## WHAT THIS TASK INVOLVES
The reply must repeat each entry exactly and contain no pictures.

------------------------------------------------

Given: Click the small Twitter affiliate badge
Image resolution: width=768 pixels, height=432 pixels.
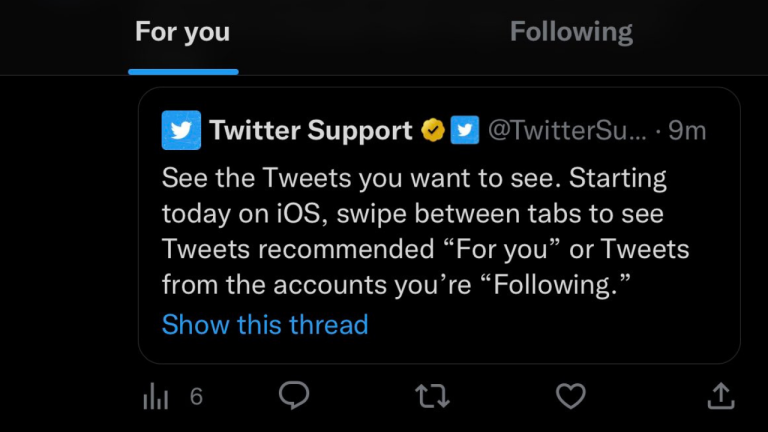Looking at the screenshot, I should [x=465, y=130].
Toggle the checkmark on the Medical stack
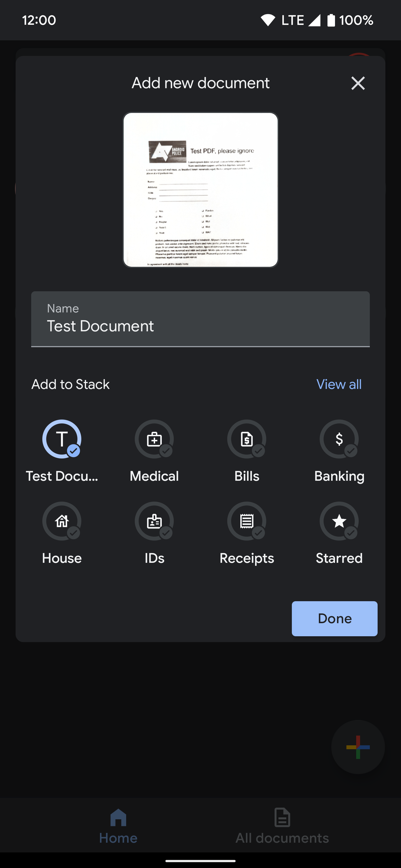This screenshot has height=868, width=401. pos(166,451)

------------------------------------------------

## RESULT FOR THIS TASK
Given: Click the small Twitter affiliate badge
Image resolution: width=768 pixels, height=432 pixels.
Looking at the screenshot, I should [x=465, y=130].
Toggle the checkmark on the Medical stack
This screenshot has height=868, width=401. pos(166,451)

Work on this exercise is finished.